A new family of steroidal compounds based on a heteroaryl-4,5-dihydropyrazole thiazolinone core structure was designed and synthesized through structural modifications. The anti-neuroinflammatory activity of these compounds was evaluated in lipopolysaccharide (LPS)-stimulated murine microglial BV-2 cells in vitro. Among the synthesized compounds, 10b and 10d effectively inhibited nitric oxide (NO) production, with compound 10b emerging as the most potent anti-neuroinflammatory agent (IC₅₀ = 2.05 μM). Compound 10b demonstrated significantly greater inhibitory effects than progesterone (prog) (IC₅₀ = 3.23 μM) and reduced NO production in a concentration-dependent manner.
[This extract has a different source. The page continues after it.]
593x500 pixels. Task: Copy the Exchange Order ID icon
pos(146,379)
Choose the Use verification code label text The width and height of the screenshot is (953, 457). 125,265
Furthermore, compound 10b attenuated the release of pro-inflammatory mediators, including tumour necrosis factor (TNF)-α, interleukin-1β (IL-1β), interleukin-6 (IL-6), and prostaglandin E2 (PGE2). It also inhibited the expression of inducible nitric oxide synthase (iNOS) and cyclooxygenase-2 (COX-2). Mechanistic studies revealed that compound 10b significantly suppressed the transcriptional activity of nuclear factor kappa B (NF-κB) in activated microglial cells and prevented NF-κB p65 activation and IκBα degradation. These effects were likely mediated by the inhibition of c-Jun N-terminal kinase (JNK) and extracellular signal-regulated kinase (ERK) signaling pathways. Additionally, molecular docking studies suggested that the anti-neuroinflammatory effects of compound 10b may result from its hydrophobic and hydrophilic interactions with iNOS and COX-2, supporting its proposed mechanism of action. In summary, these findings suggest that compound 10b exerts anti-neuroinflammatory effects in LPS-stimulated BV-2 microglial cells by modulating key inflammatory pathways, including NF-κB and MAPK signaling.